Jonny Cameron is a digital marketer working with Retail Merchant Services in the credit card payment industry. He has put together a simple five point guide to help retailers understand the needs of their consumers during the most wonderful time of the year.
When it comes to retail at Christmas time, sales are the aim of the game. The more the better. You will want to have a strategy in place that meets the needs of your customers, not just for Christmas 2013 but long into the future as well.
Sales psychology
Understanding sales psychology is a good starting point. Understand emotional responses in relation to the buying process for your products and services. It starts with a feeling, a need, a want or a reaction to something. Understand the concerns of the people you are selling to. Consider mulled-wine. To drink this monstrous hybrid any other time of year would be lunacy. But because it’s Christmas, it feels right and everyone else is doing it. Take a product or service that you provide and decide what would trigger a buyer to want it.
Justify your business
Why is what you are selling worth buying? There are clear reasons and facts, unique selling points if you will, as to why consumers should choose you over a competitor. The one thing all customers have in common is that they’ll ask themselves “what’s in it for me?” You’ll need to demonstrate the value. Not just the value of your product but the value of your whole service including customer service, convenience and distribution. People will buy from you because you are convenient, whether this means making sure people receive items quickly, to offering discounts to loyal customers.
Less is more
Perhaps this is an odd statement during a time when most businesses are trying to grow, but this is about customers’ perceptions and categorisation. Too much choice can be overwhelming unless your products are carefully categorised.

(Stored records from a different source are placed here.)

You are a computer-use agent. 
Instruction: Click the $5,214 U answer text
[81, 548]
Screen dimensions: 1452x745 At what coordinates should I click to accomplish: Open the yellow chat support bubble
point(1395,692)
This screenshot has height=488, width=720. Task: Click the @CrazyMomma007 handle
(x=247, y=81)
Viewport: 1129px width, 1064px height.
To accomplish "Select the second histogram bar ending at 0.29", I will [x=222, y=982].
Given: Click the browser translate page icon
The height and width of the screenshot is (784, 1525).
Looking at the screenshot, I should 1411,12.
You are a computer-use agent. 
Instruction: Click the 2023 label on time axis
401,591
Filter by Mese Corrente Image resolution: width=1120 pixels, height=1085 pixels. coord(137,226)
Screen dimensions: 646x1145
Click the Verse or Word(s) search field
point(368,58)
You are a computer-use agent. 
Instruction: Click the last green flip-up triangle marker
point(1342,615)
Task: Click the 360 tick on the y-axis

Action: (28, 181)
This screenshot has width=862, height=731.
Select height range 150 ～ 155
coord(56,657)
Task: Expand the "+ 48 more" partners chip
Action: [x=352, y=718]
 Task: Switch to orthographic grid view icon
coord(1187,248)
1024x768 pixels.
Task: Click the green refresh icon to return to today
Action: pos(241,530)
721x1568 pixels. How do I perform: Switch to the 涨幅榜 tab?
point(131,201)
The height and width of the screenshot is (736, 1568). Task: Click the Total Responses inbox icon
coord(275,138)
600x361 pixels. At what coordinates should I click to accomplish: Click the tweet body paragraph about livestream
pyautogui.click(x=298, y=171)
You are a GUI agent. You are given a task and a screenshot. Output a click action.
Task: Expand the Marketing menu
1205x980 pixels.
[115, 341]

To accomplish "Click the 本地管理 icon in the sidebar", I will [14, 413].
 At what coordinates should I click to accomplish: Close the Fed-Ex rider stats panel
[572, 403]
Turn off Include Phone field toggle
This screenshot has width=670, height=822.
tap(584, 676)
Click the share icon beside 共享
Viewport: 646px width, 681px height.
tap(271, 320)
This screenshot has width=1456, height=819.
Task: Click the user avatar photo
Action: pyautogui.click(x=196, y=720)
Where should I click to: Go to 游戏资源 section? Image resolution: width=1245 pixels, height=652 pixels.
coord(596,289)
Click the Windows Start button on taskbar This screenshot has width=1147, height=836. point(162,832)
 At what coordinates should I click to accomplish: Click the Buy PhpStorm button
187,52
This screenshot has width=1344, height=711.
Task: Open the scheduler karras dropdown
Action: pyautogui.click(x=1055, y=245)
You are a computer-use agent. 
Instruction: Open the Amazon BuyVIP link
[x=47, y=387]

You want to assist your customers down the purchase funnel to the product that is right for them, not bamboozle them with variations of products. Consider the Amazon.com model. It is only at the foot of the page or after the purchase has been made that we are told “Customers Who Bought This Item Also Bought…” providing you with highly relevant products after your mind has been made up, as opposed to at the start of the purchase decision.
Sell more than products and services
There’s more than the selling of a product going on here. You are also selling your business to the customer as a brand. Ask yourself the following questions, and tell potential customers the answers. Who else uses you? What is the allure or the thing that keeps them coming back? What is the perceived value to customers?
What else do you want your customers to do?
Don’t just end with a sale. Ask yourself “what would Amazon do?” What else can you get out of a customer who has bought from you? It could be a recommendation, a positive review online, a connection via social media or an email so that you can sell to them in future.